Es cierto que Barba no se oculta. La búsqueda de Guastavino le genera dudas incluso sobre sí mismo: "Aquí, en el centro de este libro lleno de parches y blancos de información, tan reprochable, suponemos, en tantos sentidos", escribe autocriticándose, para desdecirse a línea seguida: “Hay algo que no es reprochable, algo en lo que no hay duda”. Y pasa a escribir un dato. Pero tal vez el lector hubiera preferido leer las dudas de Guastavino –de cualquiera de los dos– que las de Barba.
Es tal la exigencia de Barba con Guastavino que para cuando habla de las primeras patentes (sus primeros éxitos) en 1887 y continúa diciendo que pasan los años y estalla el pánico financiero (en 1884), el lector ya ha pasado a ser exigente con él y ese baile de fechas le refuerza la sensación de escarnio.
Como si su autor temiera ser cursi, benévolo, flojo o “un mandado”, en este libro hay más reflexiones literarias del propio Barba que pensamiento de Guastavino. Hay más desprecio que aprecio y más cuestionamiento que esperanza. Uno puede intuir que hay más literatura en lo terrible que en la supervivencia –física, mental y emocional– de un biografiado. Pero es el reflejo de la debilidad, y no el castigo por ella, lo que nos acerca a los personajes.

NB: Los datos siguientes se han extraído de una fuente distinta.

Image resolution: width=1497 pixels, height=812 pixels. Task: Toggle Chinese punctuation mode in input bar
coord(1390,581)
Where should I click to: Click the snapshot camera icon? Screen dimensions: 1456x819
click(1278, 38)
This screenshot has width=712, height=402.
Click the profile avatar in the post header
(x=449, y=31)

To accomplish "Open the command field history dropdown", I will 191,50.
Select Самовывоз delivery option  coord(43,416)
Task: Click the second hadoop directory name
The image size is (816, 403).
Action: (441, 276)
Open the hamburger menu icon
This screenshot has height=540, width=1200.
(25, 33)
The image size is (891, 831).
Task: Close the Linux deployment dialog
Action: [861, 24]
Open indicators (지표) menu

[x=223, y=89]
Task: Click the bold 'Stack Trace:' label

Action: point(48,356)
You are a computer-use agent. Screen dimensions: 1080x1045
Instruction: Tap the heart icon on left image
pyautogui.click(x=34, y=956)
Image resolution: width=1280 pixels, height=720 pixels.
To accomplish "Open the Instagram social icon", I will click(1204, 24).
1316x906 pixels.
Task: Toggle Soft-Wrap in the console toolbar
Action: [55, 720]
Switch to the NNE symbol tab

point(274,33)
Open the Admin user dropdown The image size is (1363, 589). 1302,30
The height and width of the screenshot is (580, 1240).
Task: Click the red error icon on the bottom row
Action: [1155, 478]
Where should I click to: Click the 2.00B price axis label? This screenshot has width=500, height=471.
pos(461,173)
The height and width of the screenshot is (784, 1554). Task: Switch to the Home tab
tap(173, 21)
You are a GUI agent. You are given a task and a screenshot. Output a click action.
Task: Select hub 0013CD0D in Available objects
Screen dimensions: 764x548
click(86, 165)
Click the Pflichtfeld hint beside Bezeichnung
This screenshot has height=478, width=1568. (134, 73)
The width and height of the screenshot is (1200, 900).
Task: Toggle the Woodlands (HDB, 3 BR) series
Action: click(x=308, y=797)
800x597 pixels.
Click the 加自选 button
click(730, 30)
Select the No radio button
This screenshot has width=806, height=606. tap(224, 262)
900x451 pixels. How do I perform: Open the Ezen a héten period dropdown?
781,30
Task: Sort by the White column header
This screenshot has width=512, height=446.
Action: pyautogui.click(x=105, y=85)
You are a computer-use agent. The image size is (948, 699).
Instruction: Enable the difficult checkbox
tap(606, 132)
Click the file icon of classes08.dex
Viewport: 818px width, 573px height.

Así, el de Barba es un notable ejercicio narrativo. Es ingenioso –como lo son las bóvedas tabicadas– pero, con frecuencia, está más centrado en su propio ingenio que en el de los arquitectos. Por eso apenas es un esbozo biográfico. Irónico y bastante inmisericorde, se diría que el escritor metido a investigador le perdona la vida al biografiado olvidando el detalle de que son ellos, los pobres Guastavinos, los que justifican este libro. En ese trato exigente, el lector advierte una cualidad que Barba siempre tiene consigo mismo, pero tal vez no a la hora de contar la vida de otro.